Logo Bloomberg Technoz

Data Juli menunjukkan, volume produksi kembali mencatat pertumbuhan setelah mengalami penurunan selama empat bulan berturut-turut. Namun, laju pertumbuhannya terbilang masih relatif terbatas.

Responden survei menyatakan, peningkatan produksi tersebut umumnya didorong oleh membaiknya kondisi permintaan. Kendati demikian, kenaikan harga bahan baku yang terus berlanjut masih membatasi potensi ekspansi produksi yang lebih kuat.

Sentimen positif juga terjadi pada jumlah volume pesanan baru yang stabil pada Juli setelah mengalami kontraksi yang cukup tajam pada Juni sebelumnya. Perusahaan mencatat peningkatan penjualan mengaitkannya dengan meningkatnya kepercayaan pelanggan serta peluncuran proyek–proyek baru.

Pada saat yang sama, perusahaan tercatat positif menambah jumlah tenaga kerja untuk pertama kalinya dalam lima bulan, biarpun kenaikannya masih relatif terbatas.

“Hasil survei Juli menunjukkan sektor manufaktur Indonesia kembali mencatat pertumbuhan volume produksi, yang sebagian didorong oleh stabilnya penerimaan pesanan baru.
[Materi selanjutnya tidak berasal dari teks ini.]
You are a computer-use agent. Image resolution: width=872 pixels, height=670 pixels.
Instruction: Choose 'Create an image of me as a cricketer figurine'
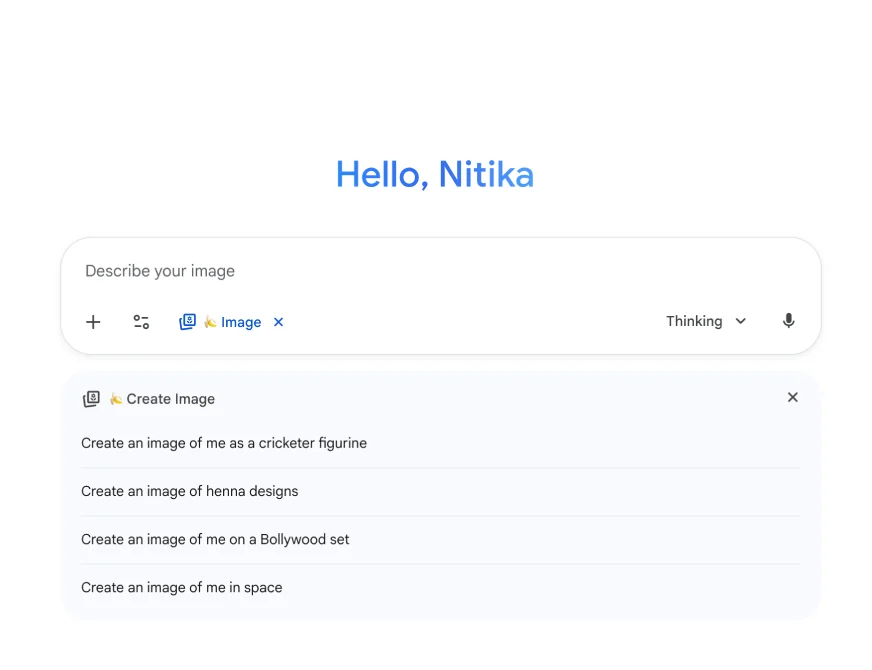(224, 443)
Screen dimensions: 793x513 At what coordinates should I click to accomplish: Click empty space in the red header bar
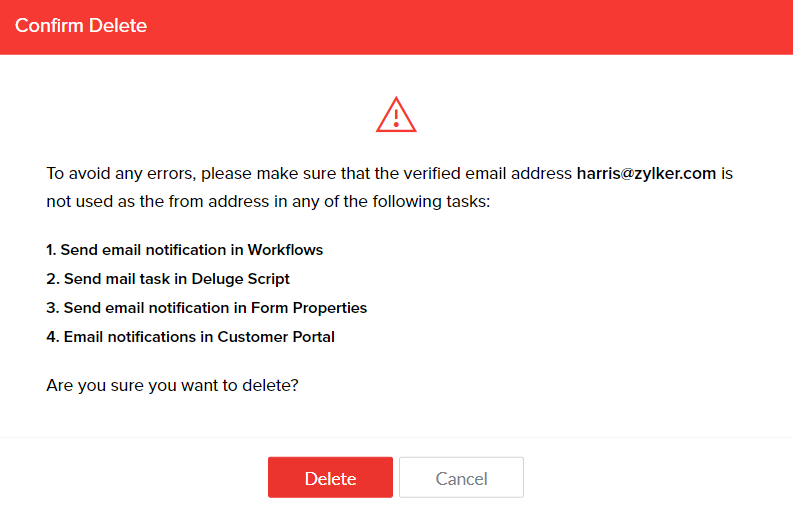tap(500, 26)
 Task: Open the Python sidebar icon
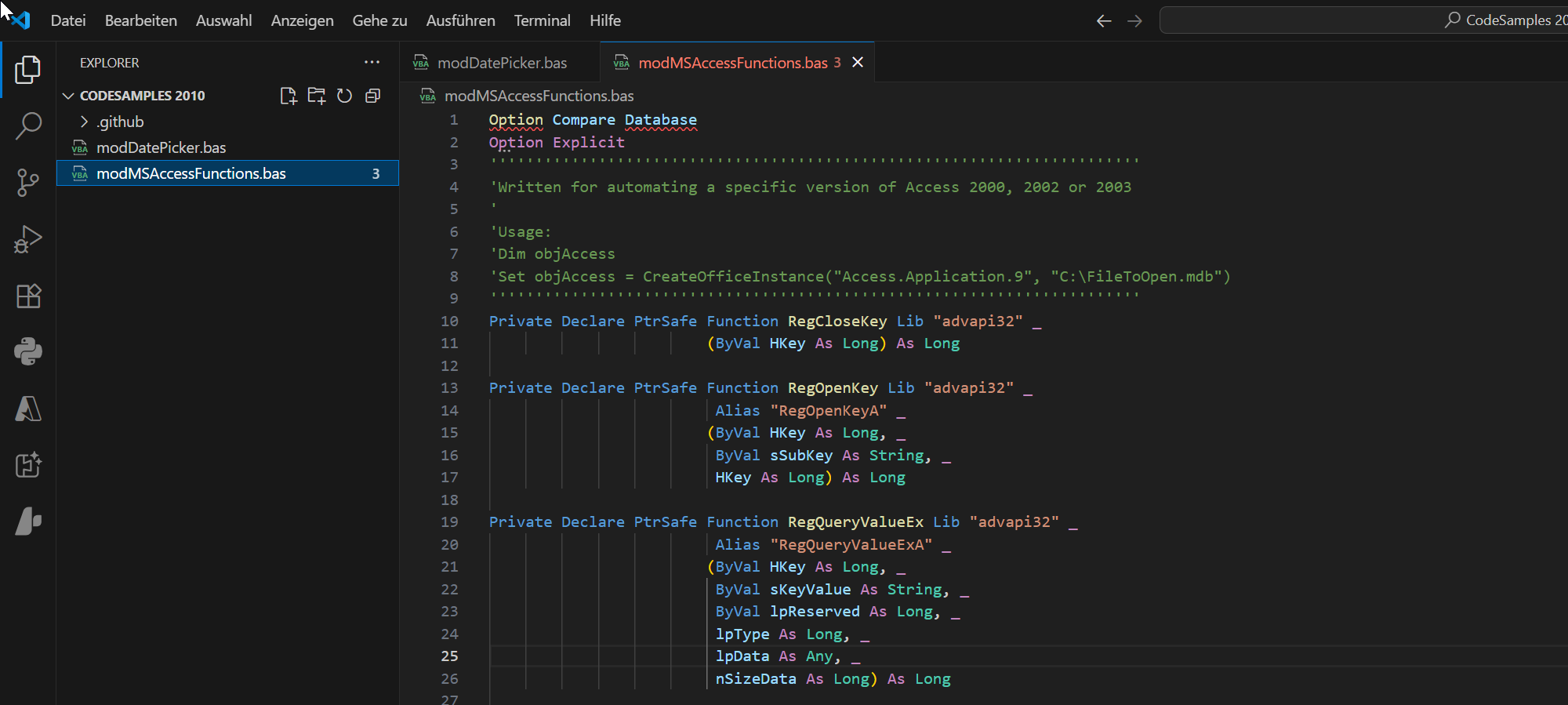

Perusahaan mulai melihat adanya indikasi kepercayaan pelanggan semakin membaik,” papar Usamah Bhatti, Ekonom S&P Global Market Intelligence, dalam keterangan tertulis.

Namun memang, lanjut Bhatti, ekspansi yang lebih kuat masih sedikit tertahan oleh dampak berlanjut dari tingginya harga.

“Perkembangan tersebut turut mendorong peningkatan optimisme terhadap prospek dalam satu tahun ke depan. Tingkat kepercayaan pelaku usaha mencapai level tertinggi dalam enam bulan, didukung oleh harapan pertumbuhan penjualan dan kepercayaan pelanggan akan terus membaik.”